A Folha de S.Paulo analisou as previsões de todos os órgãos vinculados ao MEC. Somente a Ebserh, empresa pública que gerencia os hospitais universitários, tem todo o orçamento garantido, de R$ 6,1 bilhões. O órgão é comandado pelo general Oswaldo de Jesus Ferreira.
No FNDE (Fundo Nacional de Desenvolvimento da Educação), os recursos condicionados representam quase metade do total, sobretudo porque 73% dos R$ 19,6 bilhões previstos para a complementação da União ao Fundeb estão também sujeitos a crédito extra.
Outras ações do órgão estão comprometidas. Dos R$ 54,7 milhões previstos para o apoio à manutenção de educação infantil, 58% estão condicionados. Por outro lado, há previsão de R$ 222 milhões para implantação de creches em 2021 (área com baixa atuação do governo Bolsonaro até agora).
Já no ensino superior federal, 45% do dinheiro de universidades e institutos não está garantido, na média -esse percentual foi de 14% neste ano. Em 17 das 68 universidades, o percentual passa de 50%.
O pesquisador Gregório Grisa, do Instituto Federal do Rio Grande do Sul, diz que a lógica de retenção já vem ocorrendo, mas ter um volume tão grande de orçamento condicionado pode engessar as instituições.
"Isso precariza muito o planejamento da política de pessoal, inviabiliza nomeações e contratações que são necessárias para substituir quem se aposenta", afirma. "Os planos de ação e desenvolvimento ficam comprometidos, o que pode prejudicar a oferta de vagas."
O vice-presidente da Andifes (que reúne os reitores das federais), Marcos David, diz que a demora na liberação desses recursos pode provocar entraves nos pagamentos de pessoal ou de contratos. "Se não tivermos o desbloqueio em tempo hábil, podemos ter problemas de fluxo de caixa."
O orçamento total das universidades teve leve alta de 1,6%, mas, por causa do crescimento das despesas obrigatórias, o orçamento discricionário caiu 16%. Isso preocupa ainda mais os reitores, afirma David, que é reitor da Universidade Federal de Juiz de Fora.
"Estamos em processo de contenção de gastos que vem desde o final de 2014. Um período muito longo de reduções, com cortes nominais ou perda real", diz. "Como é um processo contínuo, tem hora que não tem de onde cortar."
Na Capes (Coordenação de Aperfeiçoamento de Pessoal de Nível Superior), um terço dos R$ 2 bilhões previstos para pagamento de bolsas para pesquisadores depende de novo crédito.

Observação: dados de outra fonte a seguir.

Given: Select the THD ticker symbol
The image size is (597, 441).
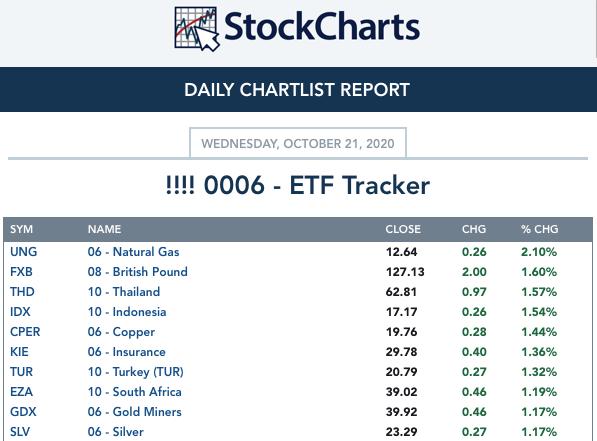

O governo já cortou, em 2019, 8% das bolsas de pesquisa.
Um terço do orçamento de R$ 1,1 bilhão para a realização de exames e avaliações da educação básica, como o Enem e o Saeb, também está sujeito a nova liberação.
Segundo relatos feitos à Folha, o cenário preocupa a equipe do Inep (Instituto Nacional de Estudos e Pesquisas Educacionais Anísio Teixeira), responsável pelas ações. Contratos para aplicação, por exemplo, são realizados até o meio do ano e dependem de empenhos.
Sob o governo Bolsonaro, o MEC já tem problemas de gestão orçamentária. Até o meio do ano, a maior parte dos gastos da pasta foram de orçamento não usado em 2019. O programa que busca levar internet à escolas não teve nenhum dinheiro previsto para este ano, como a Folha revelou em ambos os casos.